In my observation, some lies at their core seem to stem from the fear of not getting one’s needs met. The fears may include, but are not limited to things ranging from loosing a friendship, not having enough money, a romantic relationship, safety or the continuance of a “good” reputation, the lie falls from an individual’s lips or fingertips to protect themselves from potential loss.
Fear of change in self image, self esteem or another’s image of you can also motivate lies- again it gives the illusion of preventing loss. If you believe you are a nice person, you may be inclined to believe that by telling your romantic partner that a behavior of theirs hurts your feelings, you will create conflict. Because you might. It is not the conflict that is a problem so much as the belief that that “nice people” do not create conflict. And so you say nothing, meeting one perceived need and quashing another.
Now, you have two problems. 1) Your partner doesn’t have a relationship with your authentic self. 2) Resentment may build up because your partner is still engaging int hat behavior that hurts your feelings, and your thoughts may come tumbling out, and then you’ve got more conflict than you were hoping to avoid by not being honest in the first place.
The fear is that voicing a complaint may cause a break up, or may mean you aren’t “nice.” The reality is that honesty may cause conflict that results in a break-up. And it also gives both you, and your partner the opportunity to share your authentic selves with someone, it may be your partner, and it may be someone new. Either way, you move closer to being with someone who is a good match.
I personally believe that it is an error to believe that telling other people how you feel means you are not a nice person. It is how you do it, not whether or not you do it. An example of how to honestly and kindly voice a complaint is to say something like “When you do ___, I feel ___.” They may not change, and you both have the benefit of honesty. Another is to use a “soft-startup.” If there is violence in your relationship, seek help from a professional.
Looking back over the last ten years, I have noticed that the most drama and friction comes from lies, not the truth told compassionately.
While some lies seem like attempts to reduce hurt feelings, by disguising who you are in favor of the other person in an attempt to reduce drama or friction. I personally believe it weakens our ability to accept others and ourselves as they are. Moreover, I have seen many times where lies like this create more drama and friction, because while the lie reduces drama and friction in the moment, it creates a situation for a much bigger problem in the future. My friend Simon Funk says “Dishonesty is the #1 source of all drama.”

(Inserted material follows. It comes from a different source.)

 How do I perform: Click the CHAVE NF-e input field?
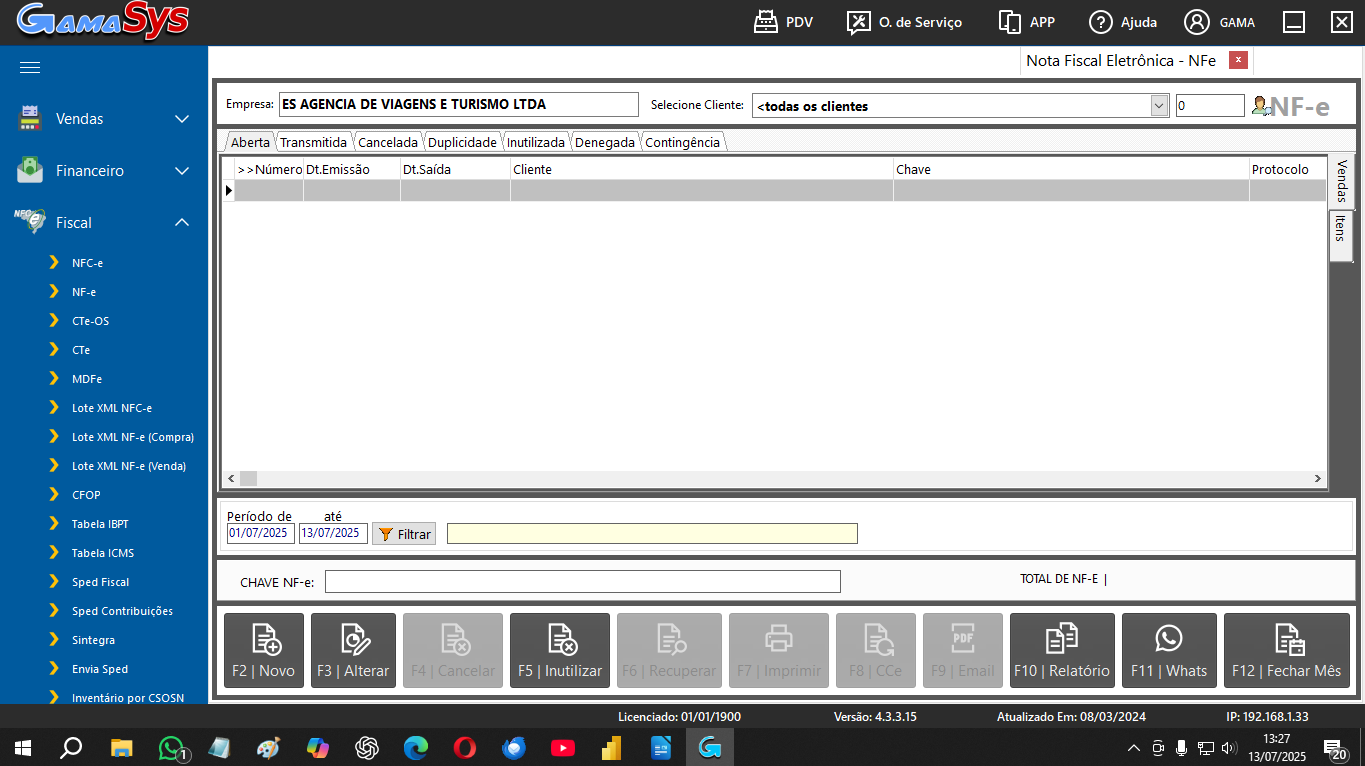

I believe it is possible to be honest with compassion for the person to whom you are being honest with. And, as an article I recently read stated, true compassion includes being compassionate toward yourself, to me, that means honoring who I am, and telling others my truth and the truth while accepting that they may not like me anymore. I generally believe that most people I encounter are honest most of the time, I don’t think our society would be able to function as well as it does if that were not the case.

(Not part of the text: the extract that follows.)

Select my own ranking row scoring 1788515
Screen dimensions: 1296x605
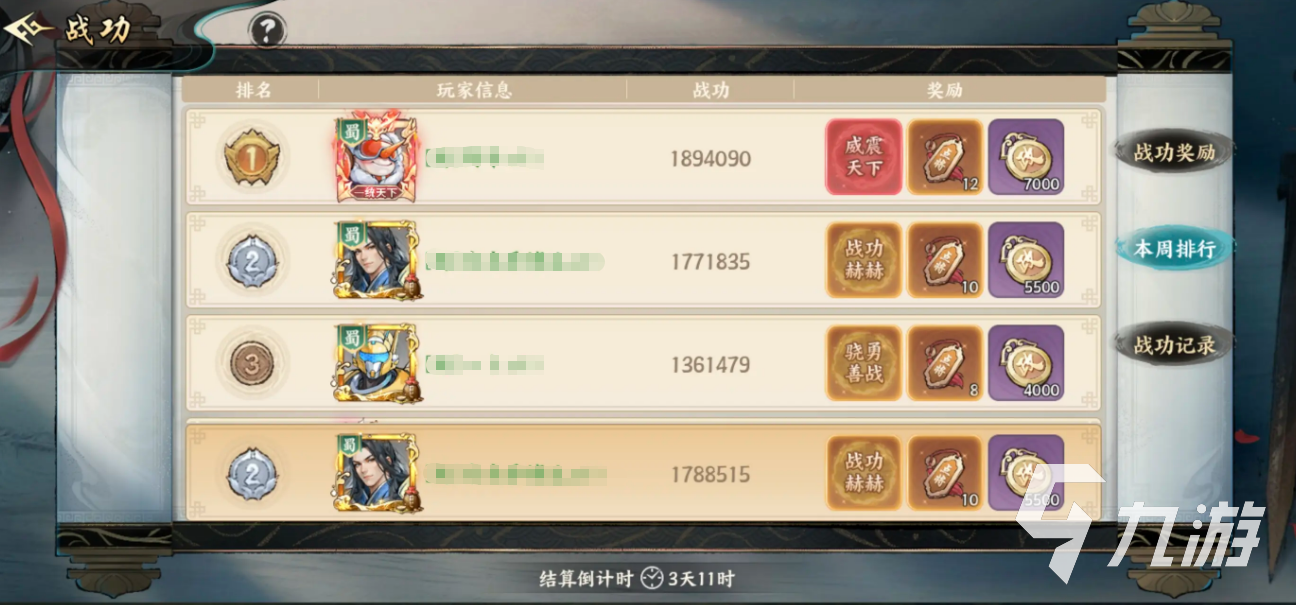click(643, 473)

Honesty is a tricky subject. I think it is generally something that helps us be closer with others and create intimacy with them, for when we are honest with ourselves, others and in our interactions, we are allowing them to know us as we really are, and providing a context in which we can make more informed choices about our lives. Being honest, especially when in doubt is engaging in one of the steps toward self-actualization and authenticity.
I am still working out my opinion on lying, I appreciate any feedback.